### Assignment A
In the passage on pigeons and doves, what is named as the great natural predator of the rock pigeon?
### Assignment B
Carry on the passage on pigeons and doves, picking up right after its final sentence.

### Passage to read
BEGIN

November Doves

By Jose Luis Gallego, environmental communicator (@ecogallego)
Part of the Columbidae family, pigeons and doves make up one of the most popular groups among the birdlife of our fields, villages, and cities. As expert aviators endowed with a strong, muscular, compact body, they are especially skilled at high-speed flight and all sorts of aerial acrobatics.
Certain species, such as the wood pigeon and the stock dove, are less common in populated rural and urban areas given their predilection for the kind of open spaces found in mountain valleys. By contrast, other species decided long ago to settle among us, developing such abundant communities along city avenues and squares that they have become our feathered neighbours. This is especially true of the rock pigeon (Columba livia).

Several rock pigeons gathered on a rooftop
The pigeons that dwell in our cities descended from this wild species, but their habits and appearance have little in common with their undomesticated kin. The latter live in gullies and crags along river valleys and are actually among the most beautiful birds of the Iberian fauna. Their natural plumage pattern is stormy grey with black bands along the wings. Around the neck, the feathers display gorgeous iridescent shades of green and purple, which become even more striking in male pigeons during the mating season.
They are swift fliers, capable of reaching great speeds, beating their wings in quick succession and changing pace with astounding agility. These are essential skills to escape attacks from their great natural predator: the peregrine falcon. Wild populations are almost exclusively rock dwellers, establishing large colonies on coastal cliffs or in the crags along river gorges, where they can also be found in great numbers.
Although they have become omnivores in cities, feeding on all kinds of our food scraps in parks and restaurant terraces, rural rock pigeons are essentially herbivores. They flock to fields and vineyards where they forage the ground in search of seeds and grains. The rock pigeon is about 33 cm tall and weighs around 300 grams.
Far exceeding the rock pigeon in size, yet similar in appearance, the wood pigeon (Columba palumbus) is the largest species of this group. Compared to the rock pigeon, its plumage is more uniform, soft grey in colour, with a slightly violet-tinged bib. On the neck, it sports a distinctive white and green patch. The wood pigeon is easy to identify in flight, because its wings display interspersed black and white feathers with a broad white wing band. It is over 40 cm tall and can weigh up to half a kilo.

A pair of wood pigeons on a branch
More rural and less cosmopolitan than the rock pigeon, the wood pigeon’s distribution radius extends across all wooded areas, from mountains to valleys. Their populations are very abundant during the migratory season, especially during the first weeks of November when flocks from Central and Northern Europe cross the mountain passes of the Pyrenees at high speeds. They make for a spectacular sight as thousands of birds fly in formation to spend the winter in our natural environs or continue across the strait towards Africa.

END

Data entries:
BEGIN

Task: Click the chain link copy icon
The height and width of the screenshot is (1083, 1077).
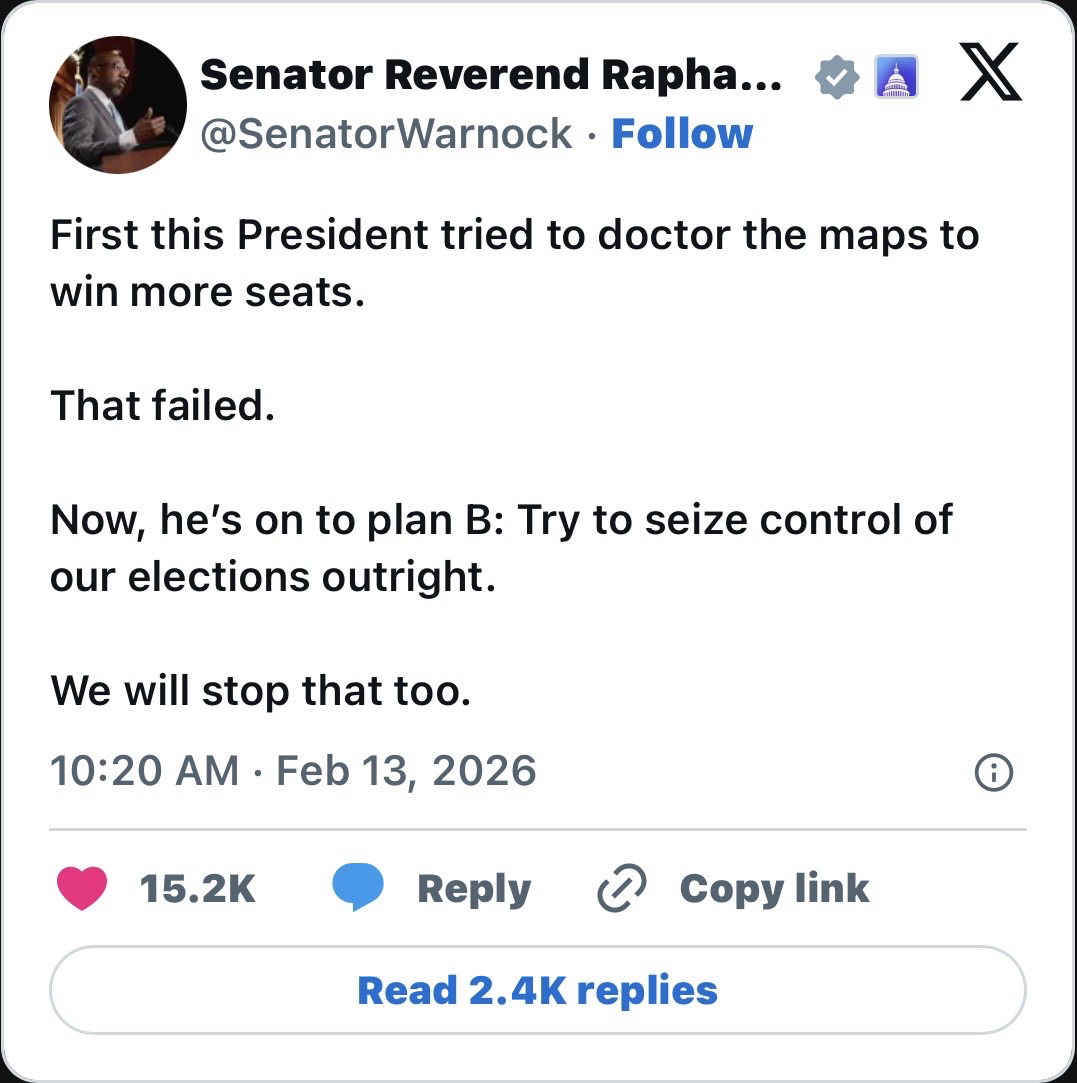Action: (x=621, y=889)
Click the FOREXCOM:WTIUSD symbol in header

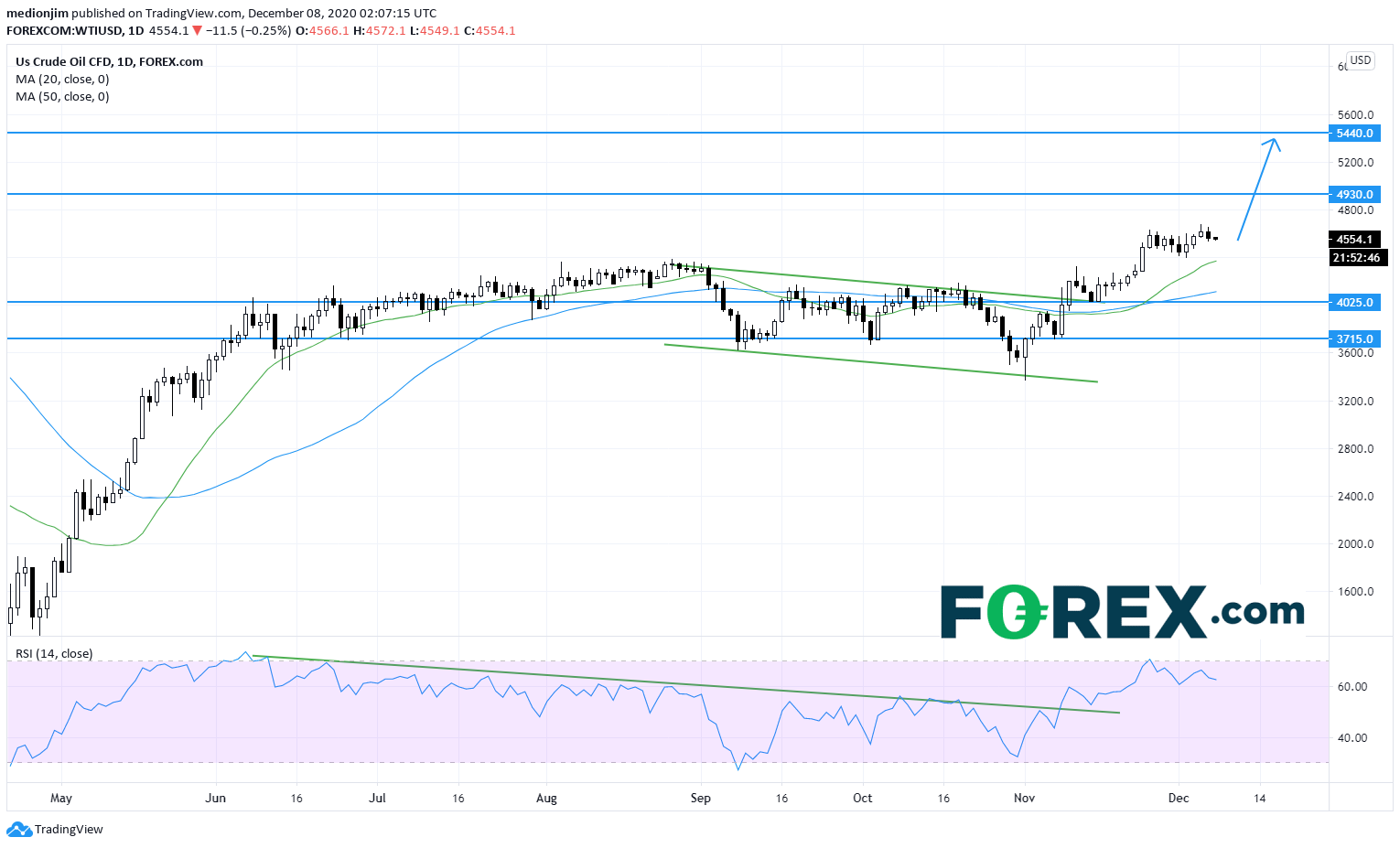(62, 30)
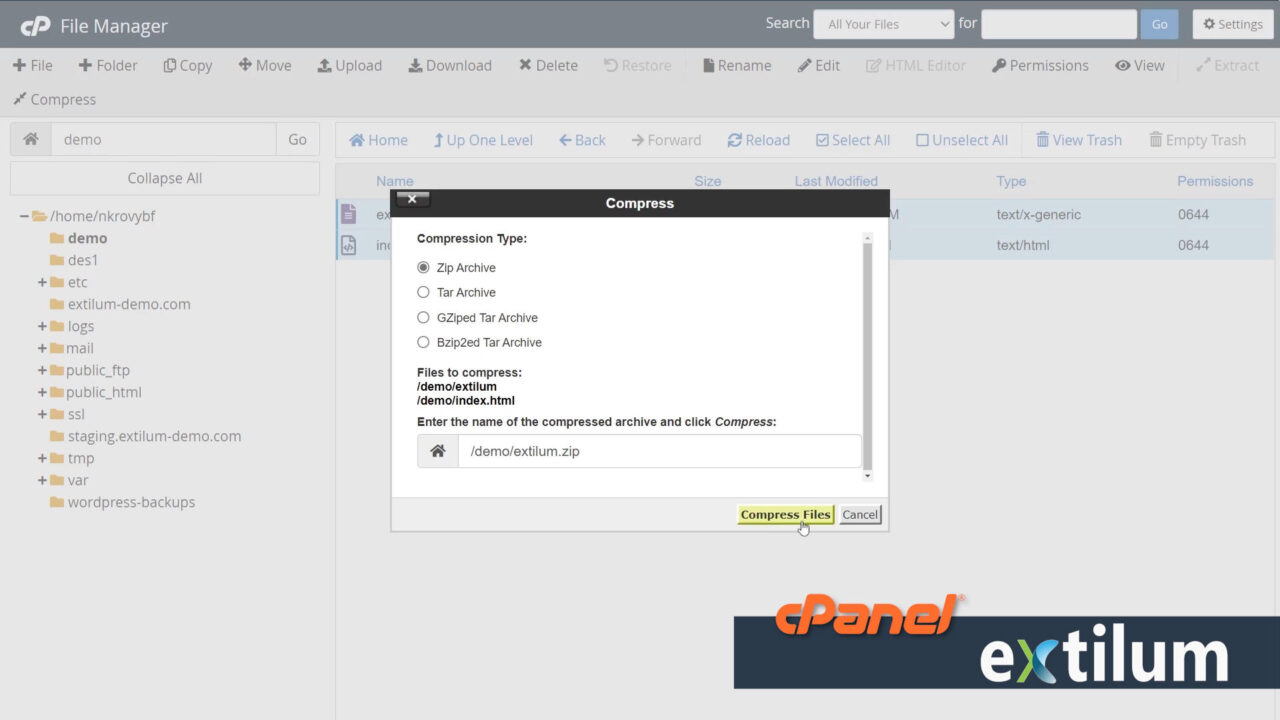Open the All Your Files search dropdown
Screen dimensions: 1280x720
(x=883, y=23)
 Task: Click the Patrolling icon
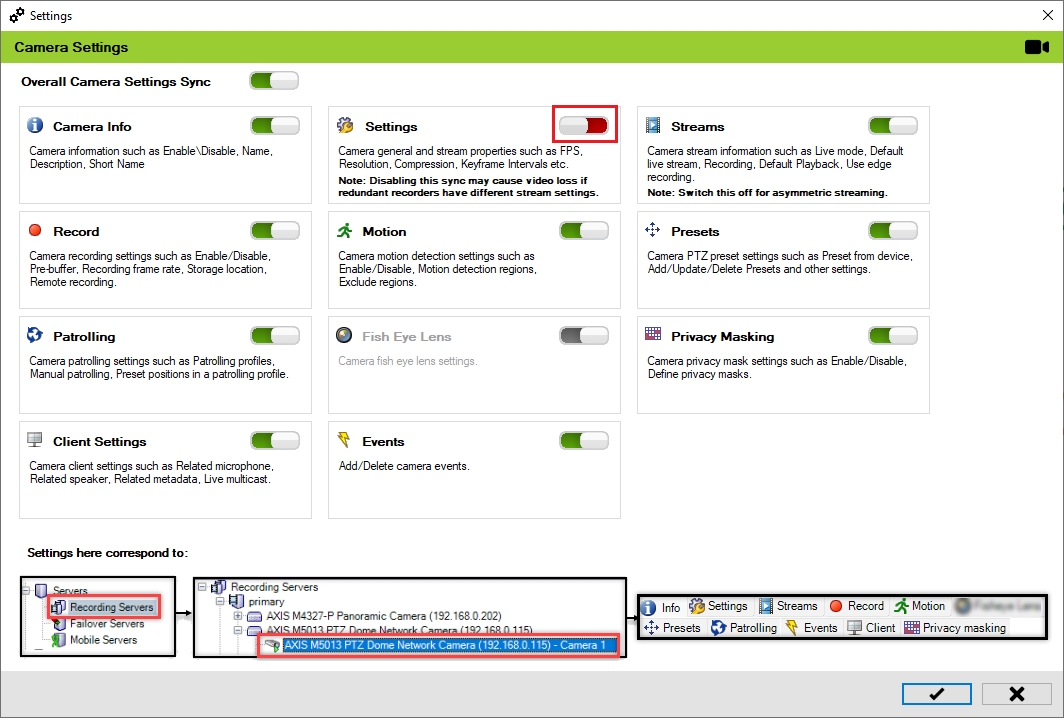pyautogui.click(x=36, y=336)
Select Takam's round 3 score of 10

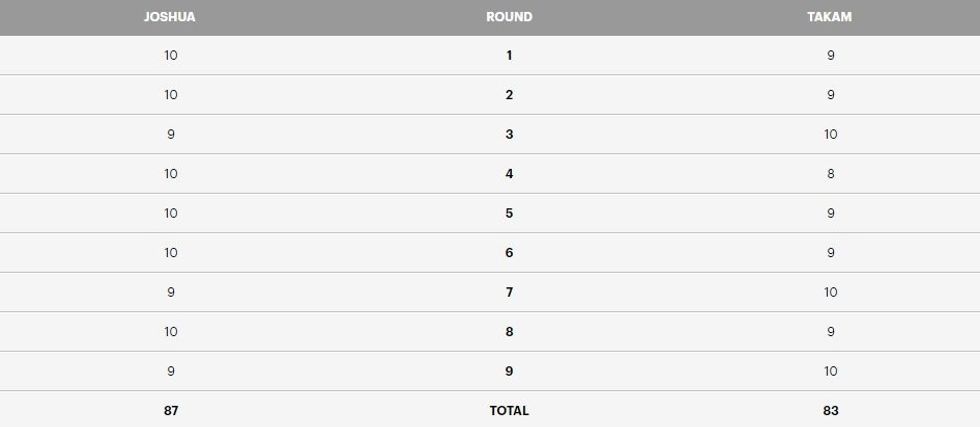point(830,134)
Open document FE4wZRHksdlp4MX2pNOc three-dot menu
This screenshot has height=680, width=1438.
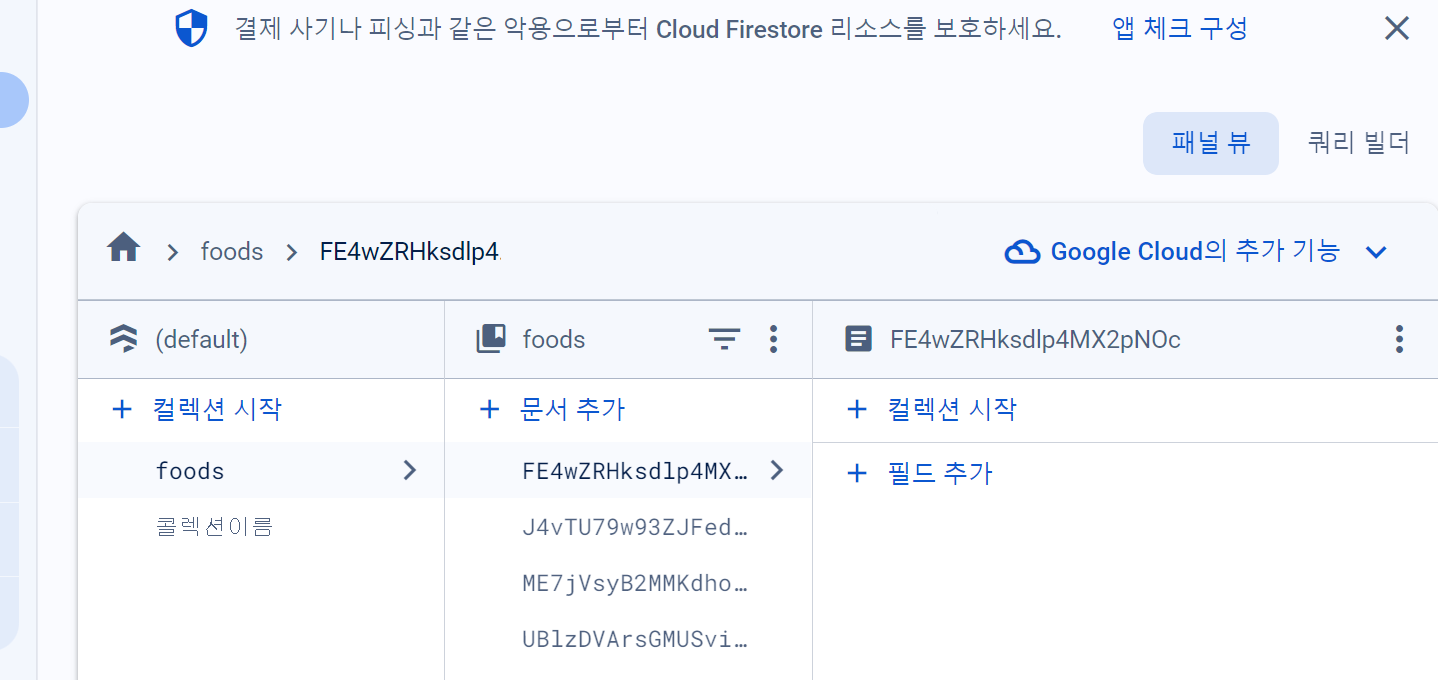coord(1399,340)
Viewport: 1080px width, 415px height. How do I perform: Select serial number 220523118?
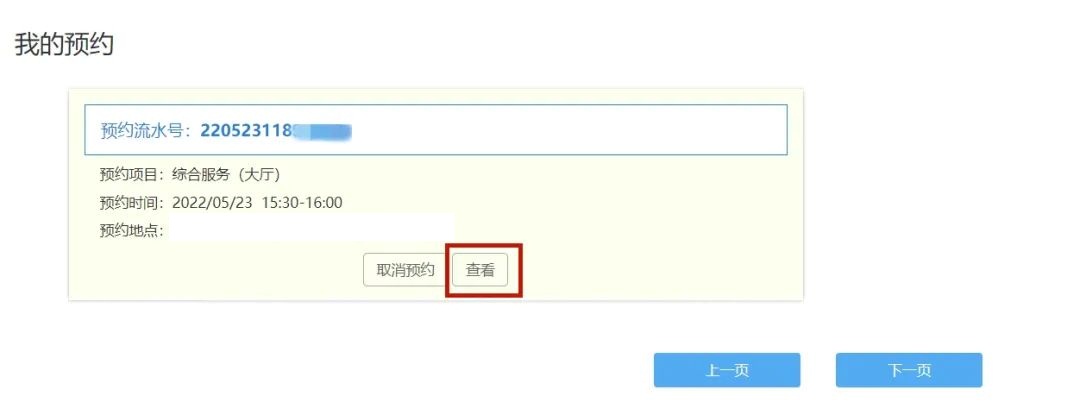coord(246,131)

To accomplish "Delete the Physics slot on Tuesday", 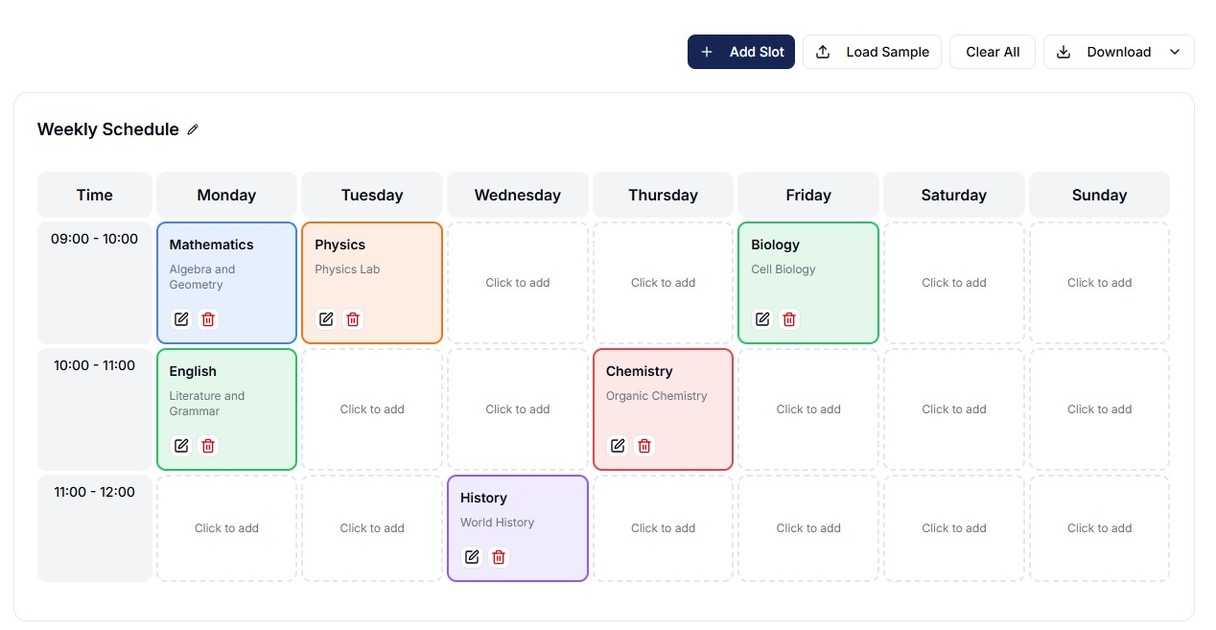I will (x=353, y=319).
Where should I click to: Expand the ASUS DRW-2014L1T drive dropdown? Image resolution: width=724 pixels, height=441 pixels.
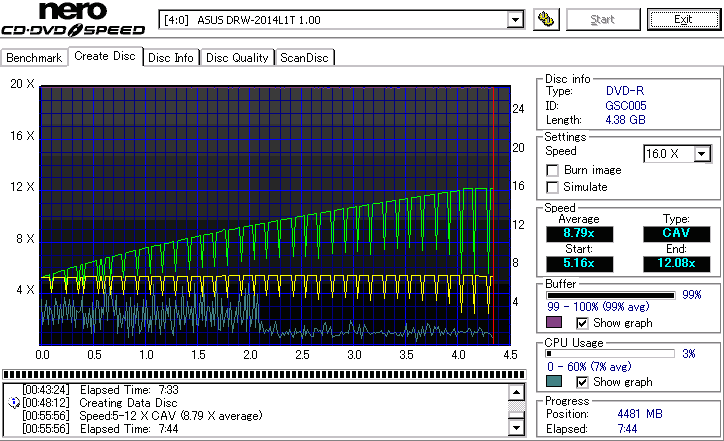515,19
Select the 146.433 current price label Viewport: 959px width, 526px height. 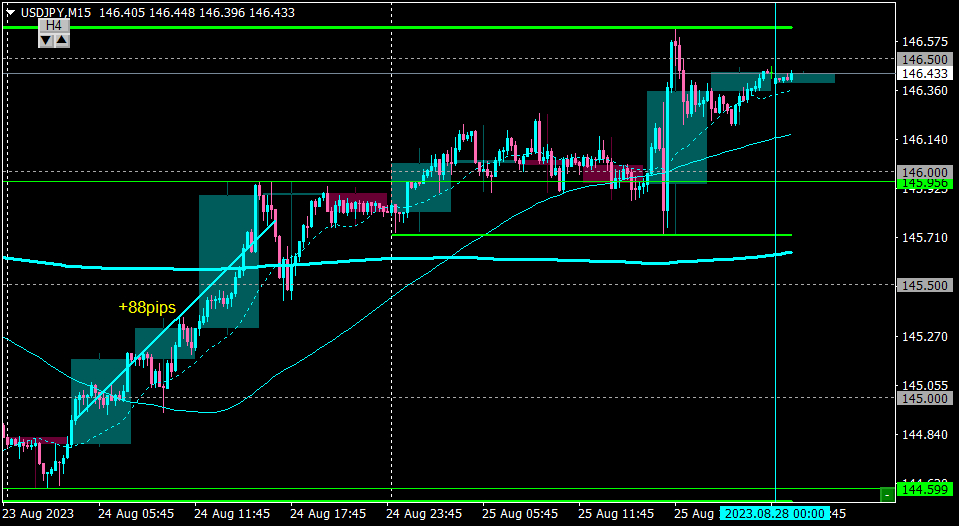925,73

END

### Exercise result A
The peregrine falcon.

### Exercise result B
For years, amateur bird watchers have flocked to certain places, such as Navarra, from all over the country to witness one of the most astonishing natural spectacles on the Iberian Peninsula. Flocks consisting of hundreds of thousands, occasionally even more than a million birds, cross the mountain passes at breakneck speeds, producing a whistling sound not unlike artillery shells. That said, ornithologists who have been observing this phenomenon at the best-known mountain passes – including Irati, Belate, or Baztan – have reported on a very peculiar behaviour.
For some years, they have witnessed flocks of wood pigeons crossing the mountains into Spain in the morning to then turn around and fly in the opposite direction – back to France, in other words – at dusk. The reason for this is climate change.
Wood pigeons from Northern Europe usually make a stopover in the Nature Reserve of Landes in Southern France, but then obey their genetic mandate and continue south rather than staying put. However, in recent years, on crossing the Pyrenees and encountering an excessively hot and dry Iberian Peninsula, they decide to turn back and return to Landes, where they settle and forage for food in the crop fields surrounding the woodlands and find far more water.
This means that the traditional Pyrenees crossing of the November pigeons to spend the winter in the Iberian forests – a phenomenon which marked a special chapter in nature’s calendar – is at risk of becoming a quick roundtrip if global warming continues unabated. Yet more evidence of climate change and its impact.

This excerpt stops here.